Like most crap from the eighties, this film has a devoted cult following primarily because it was played continuously on cable stations for years, imprinting itself on their collective psyches. The film is much worse than they remember. The makeup effects used were typical for the period, and the storyline is sub-Goonies. Nostalgia has a funny way of glossing over a lot of the defects, doesn't it? Someday all of this horrible cheese will be remade; I'm looking forward to a 3D remake of Ghoulies, which would be the official bottom of the barrel. So what can be done to make this remake of The Monster Squad worthwhile? Here are a few suggestions: 1. Improve the monsters. I'm not necessarily advocating CGI here, but I am advising that the monsters not look like stuntmen in silly rubber suits. Kids are much savvier today than they were in the eighties, and the film will need to be a bit darker and scarier to be effective with the twelve year olds. 2. Get a better cast. The original cast of kids were talentless and unmemorable, with only Jason Hervey and Michael Faustino managing to escape this film and build something of a career. As written, the characters were fine enough. They need to make smarter casting decisions and find a couple of young actors ready to break out.

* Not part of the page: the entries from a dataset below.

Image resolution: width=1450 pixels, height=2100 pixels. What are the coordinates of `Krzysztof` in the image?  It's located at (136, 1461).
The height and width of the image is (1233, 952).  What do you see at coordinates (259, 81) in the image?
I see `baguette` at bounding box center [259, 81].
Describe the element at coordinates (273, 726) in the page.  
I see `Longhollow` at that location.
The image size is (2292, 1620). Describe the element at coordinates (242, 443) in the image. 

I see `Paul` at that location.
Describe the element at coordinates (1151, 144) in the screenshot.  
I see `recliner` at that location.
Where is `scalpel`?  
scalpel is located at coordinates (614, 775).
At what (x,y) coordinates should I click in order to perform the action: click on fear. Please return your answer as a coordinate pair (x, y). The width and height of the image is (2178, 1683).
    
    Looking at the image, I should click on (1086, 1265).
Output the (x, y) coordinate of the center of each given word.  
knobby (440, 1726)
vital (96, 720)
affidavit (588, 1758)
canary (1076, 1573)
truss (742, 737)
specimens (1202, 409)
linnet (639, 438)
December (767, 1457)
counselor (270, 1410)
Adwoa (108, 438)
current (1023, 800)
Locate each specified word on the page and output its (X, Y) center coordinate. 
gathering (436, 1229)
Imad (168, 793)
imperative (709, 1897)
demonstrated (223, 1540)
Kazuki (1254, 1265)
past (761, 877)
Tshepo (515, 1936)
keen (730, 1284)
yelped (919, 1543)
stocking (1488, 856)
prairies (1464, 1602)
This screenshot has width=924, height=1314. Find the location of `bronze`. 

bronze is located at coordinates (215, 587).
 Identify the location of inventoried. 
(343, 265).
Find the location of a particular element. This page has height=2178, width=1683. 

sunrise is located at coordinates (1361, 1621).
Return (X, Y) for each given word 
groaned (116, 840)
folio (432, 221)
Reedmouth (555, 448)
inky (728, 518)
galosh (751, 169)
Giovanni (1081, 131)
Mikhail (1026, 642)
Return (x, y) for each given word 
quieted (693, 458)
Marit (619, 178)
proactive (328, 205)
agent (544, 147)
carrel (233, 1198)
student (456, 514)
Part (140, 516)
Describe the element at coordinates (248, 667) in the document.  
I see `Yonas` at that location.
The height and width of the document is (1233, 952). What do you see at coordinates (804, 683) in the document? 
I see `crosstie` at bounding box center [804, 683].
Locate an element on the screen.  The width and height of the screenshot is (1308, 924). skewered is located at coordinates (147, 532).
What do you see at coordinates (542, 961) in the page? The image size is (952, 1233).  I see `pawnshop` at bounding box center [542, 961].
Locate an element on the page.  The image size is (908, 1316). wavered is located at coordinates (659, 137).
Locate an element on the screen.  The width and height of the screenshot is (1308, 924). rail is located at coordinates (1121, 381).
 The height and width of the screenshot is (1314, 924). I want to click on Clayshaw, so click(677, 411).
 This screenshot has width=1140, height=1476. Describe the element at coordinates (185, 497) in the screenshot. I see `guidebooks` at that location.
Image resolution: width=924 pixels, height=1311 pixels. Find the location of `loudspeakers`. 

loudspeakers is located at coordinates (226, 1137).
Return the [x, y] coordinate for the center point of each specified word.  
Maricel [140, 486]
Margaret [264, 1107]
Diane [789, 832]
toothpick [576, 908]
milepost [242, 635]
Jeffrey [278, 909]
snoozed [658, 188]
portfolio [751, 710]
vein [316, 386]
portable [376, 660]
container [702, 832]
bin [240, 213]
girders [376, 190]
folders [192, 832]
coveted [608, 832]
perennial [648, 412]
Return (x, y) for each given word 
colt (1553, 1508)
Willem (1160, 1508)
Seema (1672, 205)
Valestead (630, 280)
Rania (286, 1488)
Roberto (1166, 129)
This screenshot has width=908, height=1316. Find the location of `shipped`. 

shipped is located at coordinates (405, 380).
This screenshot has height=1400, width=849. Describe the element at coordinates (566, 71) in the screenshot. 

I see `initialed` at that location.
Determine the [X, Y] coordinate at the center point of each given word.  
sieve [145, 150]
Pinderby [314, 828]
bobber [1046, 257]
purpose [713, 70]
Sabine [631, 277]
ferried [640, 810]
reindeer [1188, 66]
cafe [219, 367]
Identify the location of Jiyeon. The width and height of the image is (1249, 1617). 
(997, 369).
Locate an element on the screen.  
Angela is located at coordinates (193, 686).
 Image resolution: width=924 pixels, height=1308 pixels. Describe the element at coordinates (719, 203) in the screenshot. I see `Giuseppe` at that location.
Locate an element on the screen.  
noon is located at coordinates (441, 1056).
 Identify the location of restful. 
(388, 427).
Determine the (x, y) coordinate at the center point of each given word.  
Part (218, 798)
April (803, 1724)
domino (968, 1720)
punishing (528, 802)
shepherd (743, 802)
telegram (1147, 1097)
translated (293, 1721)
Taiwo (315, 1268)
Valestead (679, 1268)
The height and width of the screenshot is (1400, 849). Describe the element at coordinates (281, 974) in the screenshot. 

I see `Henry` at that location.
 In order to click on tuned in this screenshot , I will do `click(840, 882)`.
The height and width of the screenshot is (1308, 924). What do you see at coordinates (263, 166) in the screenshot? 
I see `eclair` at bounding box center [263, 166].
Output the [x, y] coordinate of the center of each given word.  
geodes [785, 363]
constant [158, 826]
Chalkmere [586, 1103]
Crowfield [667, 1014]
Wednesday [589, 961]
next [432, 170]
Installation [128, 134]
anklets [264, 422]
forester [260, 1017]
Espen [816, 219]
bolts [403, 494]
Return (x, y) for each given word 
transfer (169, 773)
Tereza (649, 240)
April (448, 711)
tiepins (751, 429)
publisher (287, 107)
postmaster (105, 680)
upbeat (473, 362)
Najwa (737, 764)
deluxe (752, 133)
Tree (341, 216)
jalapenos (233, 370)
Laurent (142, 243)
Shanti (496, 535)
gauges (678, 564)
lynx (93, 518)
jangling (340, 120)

3. The original script by Shane Black has some pep to it, but it still feels like a lost Goonies film. I'd love to see some of the campier aspects of the original toned-down and tightened. 4. Make it in 3D animation? There are almost too many of these kinds of films out there, and there's one good reason why - they make money. With 3D animation, the film's naturally lighter tone could lift off. It would help if the film had a zippier visual style, especially considering the limp, television-styled direction of the first film by Fred Dekker. Those are some of my thoughts on how to improve a remake, although I'm secretly hoping they simply change their minds about making it at all.